◆ **WORK TO DO**
Rewrite the material from the line with "Expand the Administrator (rs) user dropdown" to the line with "(x=599, y=316)", changing "chevron arrow" to "caret" and keeping everything else as it is.

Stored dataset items
# # # # #
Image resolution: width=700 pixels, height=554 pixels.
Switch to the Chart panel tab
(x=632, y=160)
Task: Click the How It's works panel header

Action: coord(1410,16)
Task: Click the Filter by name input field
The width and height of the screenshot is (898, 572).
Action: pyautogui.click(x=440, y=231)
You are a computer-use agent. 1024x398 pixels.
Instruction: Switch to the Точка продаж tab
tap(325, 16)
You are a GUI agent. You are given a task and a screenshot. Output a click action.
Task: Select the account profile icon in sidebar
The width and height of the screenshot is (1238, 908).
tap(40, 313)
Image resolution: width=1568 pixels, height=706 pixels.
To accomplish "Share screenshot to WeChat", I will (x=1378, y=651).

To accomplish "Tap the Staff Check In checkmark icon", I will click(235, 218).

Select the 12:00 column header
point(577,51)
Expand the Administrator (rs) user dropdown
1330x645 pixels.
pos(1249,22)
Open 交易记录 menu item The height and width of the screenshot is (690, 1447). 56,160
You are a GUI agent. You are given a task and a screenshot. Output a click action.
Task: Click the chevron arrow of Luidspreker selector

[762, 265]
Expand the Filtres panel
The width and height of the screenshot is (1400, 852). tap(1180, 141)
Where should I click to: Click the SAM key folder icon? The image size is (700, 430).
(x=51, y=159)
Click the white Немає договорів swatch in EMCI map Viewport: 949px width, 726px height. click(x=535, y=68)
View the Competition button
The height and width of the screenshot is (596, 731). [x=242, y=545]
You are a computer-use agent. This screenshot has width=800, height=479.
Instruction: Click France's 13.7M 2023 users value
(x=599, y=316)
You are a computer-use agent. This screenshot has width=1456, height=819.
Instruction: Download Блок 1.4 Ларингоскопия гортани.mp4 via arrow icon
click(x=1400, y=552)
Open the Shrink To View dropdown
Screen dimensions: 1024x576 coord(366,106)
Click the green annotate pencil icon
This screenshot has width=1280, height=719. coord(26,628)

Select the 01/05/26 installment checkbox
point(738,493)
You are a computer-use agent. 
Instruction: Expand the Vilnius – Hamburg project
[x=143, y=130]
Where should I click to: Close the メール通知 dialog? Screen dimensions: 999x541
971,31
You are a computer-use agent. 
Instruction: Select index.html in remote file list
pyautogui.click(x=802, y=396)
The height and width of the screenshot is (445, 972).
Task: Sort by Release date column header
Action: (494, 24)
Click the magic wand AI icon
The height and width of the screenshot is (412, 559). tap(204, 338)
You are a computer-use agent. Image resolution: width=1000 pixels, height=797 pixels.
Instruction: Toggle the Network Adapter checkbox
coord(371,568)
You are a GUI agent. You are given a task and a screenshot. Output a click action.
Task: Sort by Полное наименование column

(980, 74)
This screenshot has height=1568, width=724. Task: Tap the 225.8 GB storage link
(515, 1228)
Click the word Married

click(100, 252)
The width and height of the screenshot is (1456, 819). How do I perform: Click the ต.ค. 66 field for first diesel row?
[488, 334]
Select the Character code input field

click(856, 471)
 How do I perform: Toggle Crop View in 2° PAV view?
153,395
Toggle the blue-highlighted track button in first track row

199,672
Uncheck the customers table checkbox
# # # # #
◆ **COMPLETED EXERCISE**
Expand the Administrator (rs) user dropdown
1330x645 pixels.
pos(1249,22)
Open 交易记录 menu item The height and width of the screenshot is (690, 1447). 56,160
You are a GUI agent. You are given a task and a screenshot. Output a click action.
Task: Click the caret of Luidspreker selector

[762, 265]
Expand the Filtres panel
The width and height of the screenshot is (1400, 852). tap(1180, 141)
Where should I click to: Click the SAM key folder icon? The image size is (700, 430).
(x=51, y=159)
Click the white Немає договорів swatch in EMCI map Viewport: 949px width, 726px height. click(x=535, y=68)
View the Competition button
The height and width of the screenshot is (596, 731). [x=242, y=545]
You are a computer-use agent. This screenshot has width=800, height=479.
Instruction: Click France's 13.7M 2023 users value
(x=599, y=316)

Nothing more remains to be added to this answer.